What is required ▸ Reproduce the data exactly; no word may be added or dropped.

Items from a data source

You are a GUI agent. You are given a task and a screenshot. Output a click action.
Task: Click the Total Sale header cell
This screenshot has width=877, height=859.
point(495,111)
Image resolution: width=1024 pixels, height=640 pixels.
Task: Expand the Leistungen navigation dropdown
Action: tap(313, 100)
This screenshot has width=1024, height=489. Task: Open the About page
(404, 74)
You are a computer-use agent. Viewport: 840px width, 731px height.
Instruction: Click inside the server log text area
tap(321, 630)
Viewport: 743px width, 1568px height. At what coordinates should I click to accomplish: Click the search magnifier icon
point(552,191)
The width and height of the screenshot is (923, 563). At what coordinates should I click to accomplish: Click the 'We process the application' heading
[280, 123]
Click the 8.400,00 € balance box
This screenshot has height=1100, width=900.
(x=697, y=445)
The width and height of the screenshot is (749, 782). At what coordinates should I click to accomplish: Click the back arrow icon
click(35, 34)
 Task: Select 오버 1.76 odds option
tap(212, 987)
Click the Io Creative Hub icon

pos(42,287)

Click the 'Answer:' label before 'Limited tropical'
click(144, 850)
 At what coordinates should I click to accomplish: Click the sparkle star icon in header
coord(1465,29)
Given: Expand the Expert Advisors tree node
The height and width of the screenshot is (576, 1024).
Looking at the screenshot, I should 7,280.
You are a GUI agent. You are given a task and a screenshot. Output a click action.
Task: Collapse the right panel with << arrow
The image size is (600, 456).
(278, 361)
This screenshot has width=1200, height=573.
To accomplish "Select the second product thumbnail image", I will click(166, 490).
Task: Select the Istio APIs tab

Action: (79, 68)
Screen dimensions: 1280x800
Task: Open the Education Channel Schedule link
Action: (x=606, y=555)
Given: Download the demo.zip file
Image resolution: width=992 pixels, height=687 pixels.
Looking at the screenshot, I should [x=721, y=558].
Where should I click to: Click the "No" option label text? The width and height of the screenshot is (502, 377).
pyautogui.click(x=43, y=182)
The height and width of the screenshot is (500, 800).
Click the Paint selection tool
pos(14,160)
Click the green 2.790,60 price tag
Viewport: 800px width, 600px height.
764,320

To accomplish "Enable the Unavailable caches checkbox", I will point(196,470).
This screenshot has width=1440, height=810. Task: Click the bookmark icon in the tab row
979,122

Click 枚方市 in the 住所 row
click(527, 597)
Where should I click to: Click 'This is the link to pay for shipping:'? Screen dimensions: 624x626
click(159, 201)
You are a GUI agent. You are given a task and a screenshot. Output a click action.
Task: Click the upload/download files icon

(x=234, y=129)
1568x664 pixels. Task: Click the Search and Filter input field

Answer to the exercise ▸
You are a GUI agent. You are given a task and a screenshot. Output a click action.
Task: Click the Total Sale header cell
This screenshot has width=877, height=859.
point(495,111)
Image resolution: width=1024 pixels, height=640 pixels.
Task: Expand the Leistungen navigation dropdown
Action: tap(313, 100)
This screenshot has width=1024, height=489. Task: Open the About page
(404, 74)
You are a computer-use agent. Viewport: 840px width, 731px height.
Instruction: Click inside the server log text area
tap(321, 630)
Viewport: 743px width, 1568px height. At what coordinates should I click to accomplish: Click the search magnifier icon
point(552,191)
The width and height of the screenshot is (923, 563). At what coordinates should I click to accomplish: Click the 'We process the application' heading
[280, 123]
Click the 8.400,00 € balance box
This screenshot has height=1100, width=900.
(x=697, y=445)
The width and height of the screenshot is (749, 782). At what coordinates should I click to accomplish: Click the back arrow icon
click(35, 34)
 Task: Select 오버 1.76 odds option
tap(212, 987)
Click the Io Creative Hub icon

pos(42,287)

Click the 'Answer:' label before 'Limited tropical'
click(144, 850)
 At what coordinates should I click to accomplish: Click the sparkle star icon in header
coord(1465,29)
Given: Expand the Expert Advisors tree node
The height and width of the screenshot is (576, 1024).
Looking at the screenshot, I should 7,280.
You are a GUI agent. You are given a task and a screenshot. Output a click action.
Task: Collapse the right panel with << arrow
The image size is (600, 456).
(278, 361)
This screenshot has width=1200, height=573.
To accomplish "Select the second product thumbnail image", I will click(166, 490).
Task: Select the Istio APIs tab

Action: (79, 68)
Screen dimensions: 1280x800
Task: Open the Education Channel Schedule link
Action: (x=606, y=555)
Given: Download the demo.zip file
Image resolution: width=992 pixels, height=687 pixels.
Looking at the screenshot, I should [x=721, y=558].
Where should I click to: Click the "No" option label text? The width and height of the screenshot is (502, 377).
pyautogui.click(x=43, y=182)
The height and width of the screenshot is (500, 800).
Click the Paint selection tool
pos(14,160)
Click the green 2.790,60 price tag
Viewport: 800px width, 600px height.
764,320

To accomplish "Enable the Unavailable caches checkbox", I will point(196,470).
This screenshot has width=1440, height=810. Task: Click the bookmark icon in the tab row
979,122

Click 枚方市 in the 住所 row
click(527, 597)
Where should I click to: Click 'This is the link to pay for shipping:'? Screen dimensions: 624x626
click(159, 201)
You are a GUI agent. You are given a task and a screenshot. Output a click action.
Task: Click the upload/download files icon

(x=234, y=129)
1568x664 pixels. Task: Click the Search and Filter input field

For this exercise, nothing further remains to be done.